# how to rat proof a deck



## june (13 Sep 2008)

Hi,
 Does anyone have any advice on how to rat proof a deck as it is being installed?? I thought maybe of chicken wire underneath  as it is being laid.
 I am only investigating a deck at this stage. There is a large tree nearby so digging for a patio might not be so easy.

I have read the key posts about rats, poisons, traps etc. I already have 2 cats who are good hunters. I know there are rats in the general area ( building site nearby ) The cats do catch them occasionally, but I don't want to build them a nice new home either!!!!

Thanks in advance


----------



## Sue Ellen (13 Sep 2008)

Hi June,

You may have seen some of  threads already.


----------



## neets (18 Sep 2008)

we had a couple of rats which got in under our decking so we dug all down the length of the decking, where it meets the garden, about 1-1/2 feet down and nailed a thick, small holed wire mesh to the side, then filled back in with soil. we also put this mesh on either side of the decking, between ourselves and the neighbours' fencing. 

we've had no problems with rats since. we also put this mesh all around the garden shed to stop them nesting underneath. i think we got it in woodies. 

hope this helps!


----------



## ophelia (18 Sep 2008)

Maybe you could try one of these: http://www.pestrepellerultimate.com/google.htm
American things, but I'm sure it would work the same for Irish rats


----------



## minion (18 Sep 2008)

i think your cats will be enough.  As long as they have room to get under the decking i doubt you'll ever get rats in there.


----------



## Toby (18 Sep 2008)

I dunno, we have a local rat that visits our garden daily and he hasn't stopped a rat hotel from developing under our deck 

Maybe cats are effective if they live on the property though?


----------



## GoldWings (19 Sep 2008)

If you can compact the base very tightly with pebbles - i.e. jam it so nothing can move in that space, then you should be in good steed.


----------



## johnnyg (19 Sep 2008)

a wall of broken glass layed in a layer of concrete will stop them using your deck as a home as entry/exi from the deck would result in severe cuts, if doing this ensure little hands can't put there own hands in, so mesh wire would also be appropriate or a finishing board around the deck


----------



## Sherman (19 Sep 2008)

johnnyg said:


> a wall of broken glass layed in a layer of concrete will stop them using your deck as a home as entry/exi from the deck would result in severe cuts, if doing this ensure little hands can't put there own hands in, so mesh wire would also be appropriate or a finishing board around the deck


 
This won't keep rats away - if they want in, they'll get in.  Leave it to the cats and they'll sort it quicker and more efficiently than any other method - if rats do take up residence, the cats will just sit by the exit / entry hole used by the rats and methodically pick off each rat over a short period of time.  Rat numbers will also decrease once the building work nearby comes to an end.


----------



## PADDYBOY99 (21 Sep 2008)

Had this problem and back filled the perimeter of the decking with concrete. no sign of rats since and that was about five years ago .


----------



## lazylump (21 Sep 2008)

I heard my 8 year daughter who is an animal lover crying and screaming at one of our cats yaterday. I eventually went out into the garden to see what was happening and found her with a daized young rat. The rat was up on its back legs and she was rubbing its head after taking it away from our cat. I told her to leave it with the cat but she would not have it so I picked it up with a spade and launched it into the neighbouring field.

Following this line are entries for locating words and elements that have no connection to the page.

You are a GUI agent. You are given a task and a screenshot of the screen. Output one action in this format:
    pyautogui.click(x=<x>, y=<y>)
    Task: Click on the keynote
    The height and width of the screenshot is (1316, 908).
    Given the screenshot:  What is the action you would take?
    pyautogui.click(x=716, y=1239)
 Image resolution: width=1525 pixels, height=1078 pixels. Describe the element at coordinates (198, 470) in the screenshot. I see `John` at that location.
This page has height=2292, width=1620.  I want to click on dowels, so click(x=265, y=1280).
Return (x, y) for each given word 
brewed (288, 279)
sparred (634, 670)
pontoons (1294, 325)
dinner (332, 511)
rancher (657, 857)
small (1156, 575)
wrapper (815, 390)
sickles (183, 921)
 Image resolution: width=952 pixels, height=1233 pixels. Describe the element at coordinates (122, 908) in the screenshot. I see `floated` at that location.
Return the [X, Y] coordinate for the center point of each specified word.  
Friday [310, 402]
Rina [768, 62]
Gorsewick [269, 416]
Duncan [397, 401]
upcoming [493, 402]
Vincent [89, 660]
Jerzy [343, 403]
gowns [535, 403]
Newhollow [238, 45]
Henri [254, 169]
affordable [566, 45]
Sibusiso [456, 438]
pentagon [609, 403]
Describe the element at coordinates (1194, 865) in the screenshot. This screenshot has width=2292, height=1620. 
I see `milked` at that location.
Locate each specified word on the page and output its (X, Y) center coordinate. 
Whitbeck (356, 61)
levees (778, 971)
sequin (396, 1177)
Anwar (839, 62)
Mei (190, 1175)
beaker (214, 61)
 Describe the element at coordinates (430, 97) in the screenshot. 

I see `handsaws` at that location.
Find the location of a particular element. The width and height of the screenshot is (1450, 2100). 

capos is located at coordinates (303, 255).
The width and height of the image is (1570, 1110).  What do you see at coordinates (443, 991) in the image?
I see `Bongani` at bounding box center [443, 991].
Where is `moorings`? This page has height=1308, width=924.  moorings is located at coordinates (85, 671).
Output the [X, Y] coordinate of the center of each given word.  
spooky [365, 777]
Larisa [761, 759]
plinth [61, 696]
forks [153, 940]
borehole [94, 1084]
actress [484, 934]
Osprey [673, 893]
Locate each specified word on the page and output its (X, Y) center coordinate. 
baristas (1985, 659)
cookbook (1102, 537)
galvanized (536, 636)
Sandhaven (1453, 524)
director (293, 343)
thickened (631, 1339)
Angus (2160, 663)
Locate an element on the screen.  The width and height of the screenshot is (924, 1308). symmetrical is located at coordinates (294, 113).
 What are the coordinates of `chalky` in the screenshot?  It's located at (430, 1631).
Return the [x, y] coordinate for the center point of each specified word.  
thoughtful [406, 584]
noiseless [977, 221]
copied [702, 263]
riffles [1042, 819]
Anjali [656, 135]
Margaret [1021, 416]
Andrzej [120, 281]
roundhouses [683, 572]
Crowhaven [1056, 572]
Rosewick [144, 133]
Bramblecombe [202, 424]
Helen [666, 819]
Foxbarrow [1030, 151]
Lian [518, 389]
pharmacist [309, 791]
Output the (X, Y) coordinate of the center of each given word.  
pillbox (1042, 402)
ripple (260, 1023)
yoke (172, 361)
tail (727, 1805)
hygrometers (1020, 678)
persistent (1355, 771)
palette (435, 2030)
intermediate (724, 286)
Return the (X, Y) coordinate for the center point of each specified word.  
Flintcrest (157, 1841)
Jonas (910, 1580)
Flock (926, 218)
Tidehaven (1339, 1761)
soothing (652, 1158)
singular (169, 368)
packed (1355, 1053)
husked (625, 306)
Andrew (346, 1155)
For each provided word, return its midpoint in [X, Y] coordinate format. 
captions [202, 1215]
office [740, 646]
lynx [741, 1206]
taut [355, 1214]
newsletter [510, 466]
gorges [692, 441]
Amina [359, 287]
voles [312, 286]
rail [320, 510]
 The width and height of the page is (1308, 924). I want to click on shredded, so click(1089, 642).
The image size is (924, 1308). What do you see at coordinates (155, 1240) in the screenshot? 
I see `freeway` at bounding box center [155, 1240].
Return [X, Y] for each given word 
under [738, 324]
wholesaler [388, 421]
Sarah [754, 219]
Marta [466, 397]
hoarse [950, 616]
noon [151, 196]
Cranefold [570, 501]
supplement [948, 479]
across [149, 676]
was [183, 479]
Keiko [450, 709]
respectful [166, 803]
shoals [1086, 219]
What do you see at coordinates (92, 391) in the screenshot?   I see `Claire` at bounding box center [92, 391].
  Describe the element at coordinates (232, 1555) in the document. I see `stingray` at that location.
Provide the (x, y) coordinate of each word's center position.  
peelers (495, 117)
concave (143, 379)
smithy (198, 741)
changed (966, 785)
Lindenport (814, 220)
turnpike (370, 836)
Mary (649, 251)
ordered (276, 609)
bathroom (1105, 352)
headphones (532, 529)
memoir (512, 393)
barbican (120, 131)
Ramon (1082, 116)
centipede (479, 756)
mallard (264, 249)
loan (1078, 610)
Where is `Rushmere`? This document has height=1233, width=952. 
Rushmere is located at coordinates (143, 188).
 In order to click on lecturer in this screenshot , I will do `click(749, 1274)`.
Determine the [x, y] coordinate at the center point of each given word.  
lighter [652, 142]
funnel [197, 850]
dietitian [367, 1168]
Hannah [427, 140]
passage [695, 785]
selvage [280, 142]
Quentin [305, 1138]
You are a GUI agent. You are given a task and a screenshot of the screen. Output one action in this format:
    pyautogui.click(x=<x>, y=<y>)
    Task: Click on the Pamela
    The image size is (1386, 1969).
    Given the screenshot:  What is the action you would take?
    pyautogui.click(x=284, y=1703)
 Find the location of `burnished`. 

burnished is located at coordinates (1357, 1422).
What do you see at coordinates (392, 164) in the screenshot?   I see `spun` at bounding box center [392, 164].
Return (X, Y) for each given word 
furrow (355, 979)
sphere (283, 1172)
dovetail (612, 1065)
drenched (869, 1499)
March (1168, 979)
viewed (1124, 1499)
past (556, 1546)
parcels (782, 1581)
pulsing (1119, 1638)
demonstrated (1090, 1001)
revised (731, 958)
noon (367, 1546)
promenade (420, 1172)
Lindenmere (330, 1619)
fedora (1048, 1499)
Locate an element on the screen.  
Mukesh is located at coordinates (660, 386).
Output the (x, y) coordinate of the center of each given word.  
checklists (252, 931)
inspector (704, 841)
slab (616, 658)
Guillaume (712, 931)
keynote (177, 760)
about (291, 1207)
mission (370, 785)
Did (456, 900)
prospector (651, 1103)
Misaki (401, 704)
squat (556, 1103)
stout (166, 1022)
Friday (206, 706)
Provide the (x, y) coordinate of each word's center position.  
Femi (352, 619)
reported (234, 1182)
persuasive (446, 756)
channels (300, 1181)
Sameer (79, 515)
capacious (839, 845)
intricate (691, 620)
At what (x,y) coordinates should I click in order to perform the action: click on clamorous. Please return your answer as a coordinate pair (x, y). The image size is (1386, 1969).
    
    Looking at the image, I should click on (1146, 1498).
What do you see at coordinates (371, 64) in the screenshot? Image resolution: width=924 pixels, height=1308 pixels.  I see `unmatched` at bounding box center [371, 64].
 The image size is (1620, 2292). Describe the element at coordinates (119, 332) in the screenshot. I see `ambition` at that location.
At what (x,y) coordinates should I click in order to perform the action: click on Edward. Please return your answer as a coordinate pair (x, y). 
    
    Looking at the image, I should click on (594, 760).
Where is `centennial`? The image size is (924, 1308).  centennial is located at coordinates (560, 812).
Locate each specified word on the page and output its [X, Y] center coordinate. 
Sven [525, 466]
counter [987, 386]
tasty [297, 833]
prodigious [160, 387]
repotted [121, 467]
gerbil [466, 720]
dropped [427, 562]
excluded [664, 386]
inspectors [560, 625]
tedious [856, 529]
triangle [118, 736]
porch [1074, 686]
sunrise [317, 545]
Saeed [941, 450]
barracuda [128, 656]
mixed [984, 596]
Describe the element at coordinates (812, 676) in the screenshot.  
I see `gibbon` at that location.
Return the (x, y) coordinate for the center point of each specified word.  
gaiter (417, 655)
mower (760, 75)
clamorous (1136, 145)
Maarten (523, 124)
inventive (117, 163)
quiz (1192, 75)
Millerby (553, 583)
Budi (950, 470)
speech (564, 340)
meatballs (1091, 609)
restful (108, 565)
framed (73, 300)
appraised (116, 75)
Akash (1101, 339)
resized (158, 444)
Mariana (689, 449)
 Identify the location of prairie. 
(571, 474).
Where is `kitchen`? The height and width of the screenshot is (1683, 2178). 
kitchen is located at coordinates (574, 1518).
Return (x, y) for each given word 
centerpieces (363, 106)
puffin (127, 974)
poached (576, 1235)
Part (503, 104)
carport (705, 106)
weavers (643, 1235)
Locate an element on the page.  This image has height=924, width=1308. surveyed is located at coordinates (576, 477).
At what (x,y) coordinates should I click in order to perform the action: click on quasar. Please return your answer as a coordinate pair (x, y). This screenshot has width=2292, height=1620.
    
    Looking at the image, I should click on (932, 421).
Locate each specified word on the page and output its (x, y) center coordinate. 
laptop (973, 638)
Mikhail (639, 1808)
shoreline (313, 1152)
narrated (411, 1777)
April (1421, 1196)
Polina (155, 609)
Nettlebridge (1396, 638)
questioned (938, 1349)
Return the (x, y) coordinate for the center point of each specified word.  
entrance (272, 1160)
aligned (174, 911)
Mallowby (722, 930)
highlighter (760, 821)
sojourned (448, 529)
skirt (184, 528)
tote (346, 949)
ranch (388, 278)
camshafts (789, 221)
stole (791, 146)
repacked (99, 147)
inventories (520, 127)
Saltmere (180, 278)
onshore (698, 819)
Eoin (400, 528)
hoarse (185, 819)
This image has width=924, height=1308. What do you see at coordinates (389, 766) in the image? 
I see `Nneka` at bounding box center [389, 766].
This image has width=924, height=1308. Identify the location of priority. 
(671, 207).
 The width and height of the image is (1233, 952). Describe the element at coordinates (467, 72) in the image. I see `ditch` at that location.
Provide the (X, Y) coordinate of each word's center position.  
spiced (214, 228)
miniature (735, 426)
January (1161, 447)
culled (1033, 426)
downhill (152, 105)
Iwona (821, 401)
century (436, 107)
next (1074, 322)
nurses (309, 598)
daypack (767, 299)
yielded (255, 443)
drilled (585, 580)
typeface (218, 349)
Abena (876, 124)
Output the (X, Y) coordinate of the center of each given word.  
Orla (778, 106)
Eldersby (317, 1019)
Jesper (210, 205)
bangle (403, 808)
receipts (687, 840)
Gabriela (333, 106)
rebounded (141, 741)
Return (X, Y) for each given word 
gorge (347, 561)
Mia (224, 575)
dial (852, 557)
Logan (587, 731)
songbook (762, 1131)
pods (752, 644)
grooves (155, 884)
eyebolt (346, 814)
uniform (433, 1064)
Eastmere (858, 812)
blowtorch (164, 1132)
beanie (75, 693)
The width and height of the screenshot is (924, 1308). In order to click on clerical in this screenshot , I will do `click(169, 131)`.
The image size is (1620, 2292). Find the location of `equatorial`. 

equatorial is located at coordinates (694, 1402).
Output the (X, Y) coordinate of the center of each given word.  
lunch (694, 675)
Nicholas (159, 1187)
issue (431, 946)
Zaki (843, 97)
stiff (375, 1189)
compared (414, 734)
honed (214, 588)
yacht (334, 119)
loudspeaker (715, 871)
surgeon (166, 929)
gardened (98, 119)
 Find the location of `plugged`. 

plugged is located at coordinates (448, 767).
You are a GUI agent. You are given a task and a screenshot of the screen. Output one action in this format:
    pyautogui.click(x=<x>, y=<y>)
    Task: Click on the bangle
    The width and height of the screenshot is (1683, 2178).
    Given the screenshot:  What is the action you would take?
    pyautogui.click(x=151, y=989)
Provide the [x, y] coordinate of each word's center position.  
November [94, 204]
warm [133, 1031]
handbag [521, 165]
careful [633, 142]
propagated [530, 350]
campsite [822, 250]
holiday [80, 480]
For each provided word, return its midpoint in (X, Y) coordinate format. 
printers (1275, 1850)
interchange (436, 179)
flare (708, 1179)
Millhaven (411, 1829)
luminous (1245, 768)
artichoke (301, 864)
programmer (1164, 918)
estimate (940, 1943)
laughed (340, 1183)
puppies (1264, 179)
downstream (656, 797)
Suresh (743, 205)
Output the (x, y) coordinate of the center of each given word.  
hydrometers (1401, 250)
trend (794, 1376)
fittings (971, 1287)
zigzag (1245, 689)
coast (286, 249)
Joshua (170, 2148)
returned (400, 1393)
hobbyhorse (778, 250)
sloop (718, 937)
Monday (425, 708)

I know this doesn't really help but I just though i'd tell you since you were talking about rats.


----------



## PADDYBOY99 (22 Sep 2008)

Youy should have hit it with the spade. Then again prob not the best idea  with your 8 year old looking on.


----------



## lazylump (22 Sep 2008)

PADDYBOY99 said:


> Youy should have hit it with the spade. Then again prob not the best idea with your 8 year old looking on.


 
There are many ways to launch a rat.


----------